──────── SUPPLIED MATERIAL ────────

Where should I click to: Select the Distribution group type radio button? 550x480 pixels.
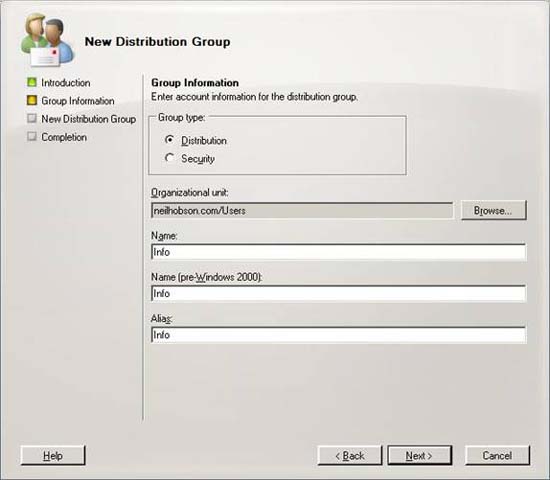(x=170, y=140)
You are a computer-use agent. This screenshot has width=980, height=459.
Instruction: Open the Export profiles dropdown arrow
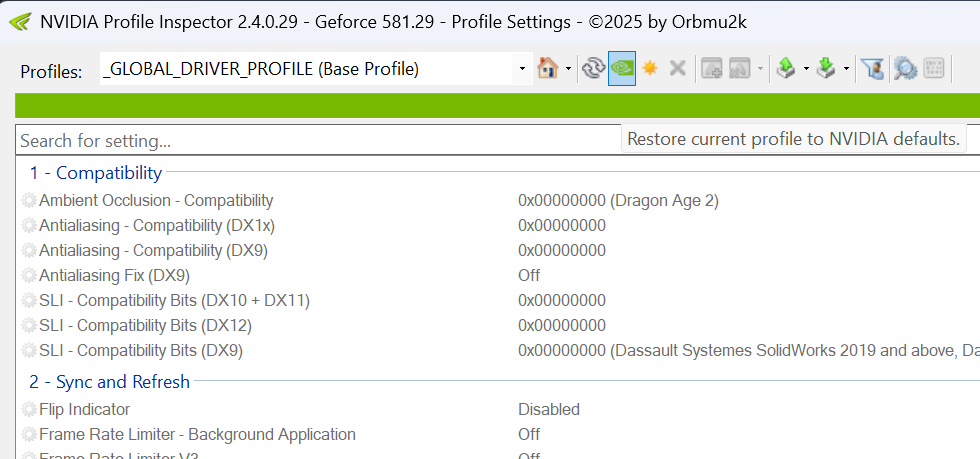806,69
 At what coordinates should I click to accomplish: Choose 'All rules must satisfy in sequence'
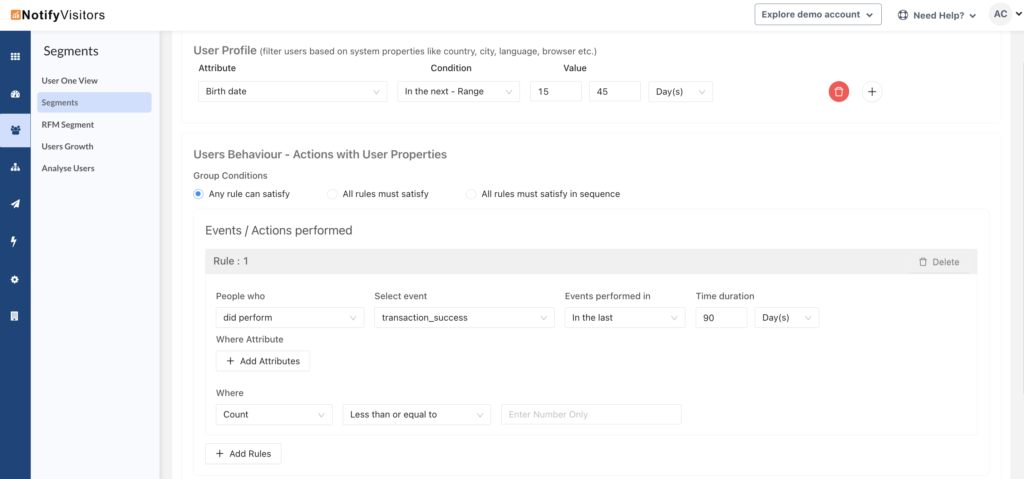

────────
──────── SUPPLIED MATERIAL ────────

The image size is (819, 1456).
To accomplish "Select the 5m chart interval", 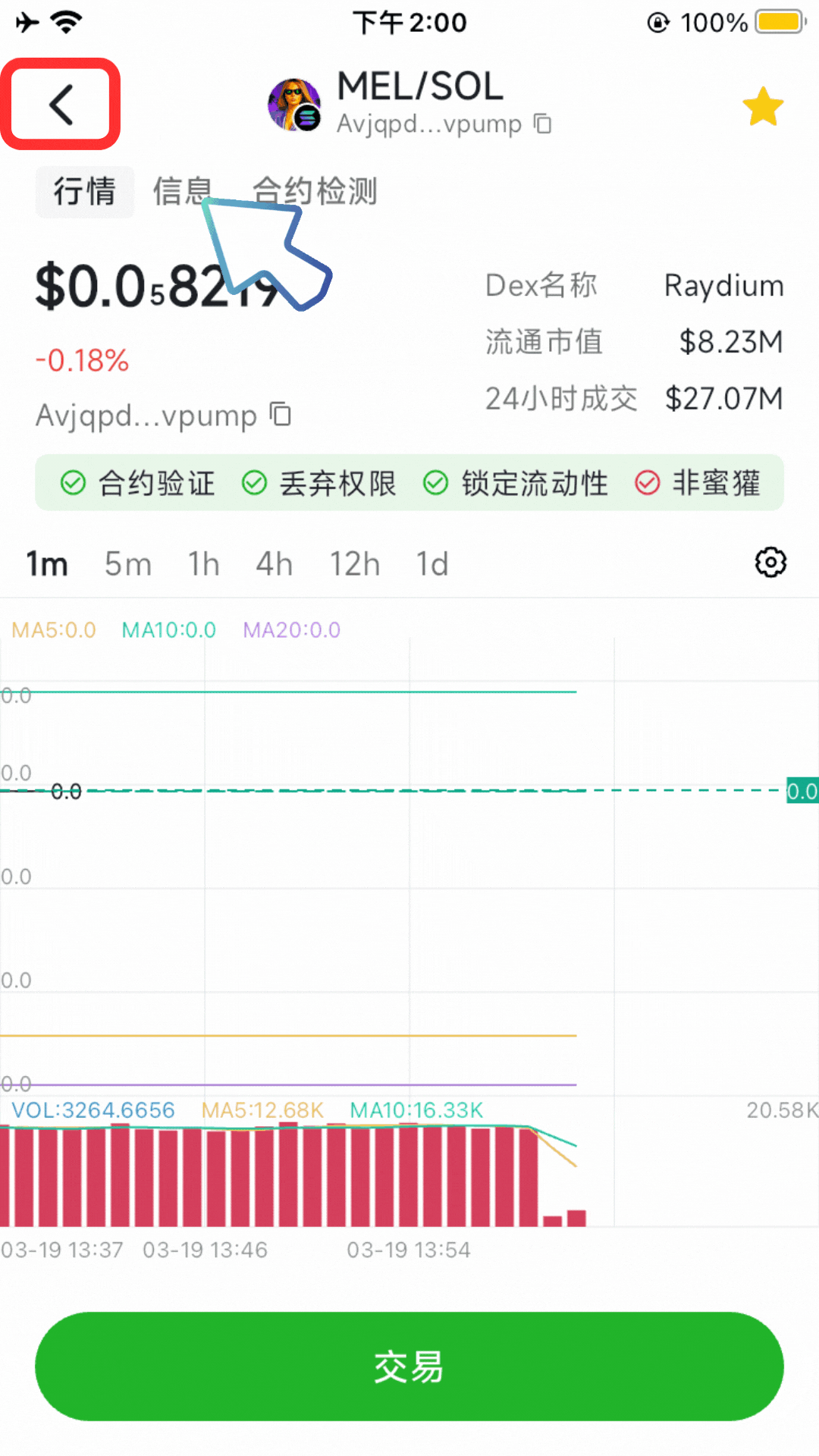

────────
──────── SUPPLIED MATERIAL ────────

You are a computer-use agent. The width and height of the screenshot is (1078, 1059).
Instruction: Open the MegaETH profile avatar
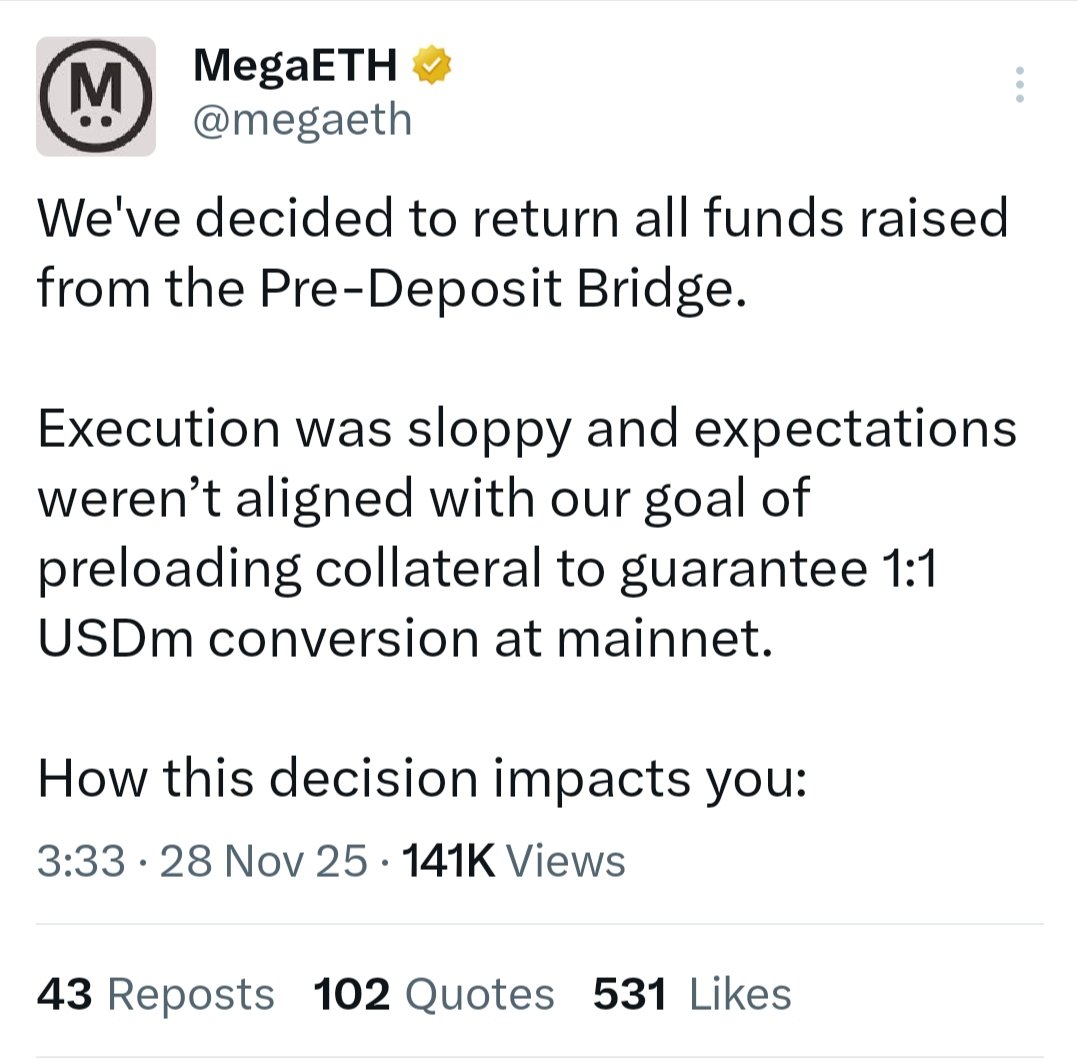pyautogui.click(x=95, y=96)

────────

In the records above, copy exactly everything from the line that has "The image size is (819, 1456)." down to the line that has "the 5m chart", both ends included, and leave out the pictures.

ANSWER BOX -
The image size is (819, 1456).
To accomplish "Select the 5m chart interval", 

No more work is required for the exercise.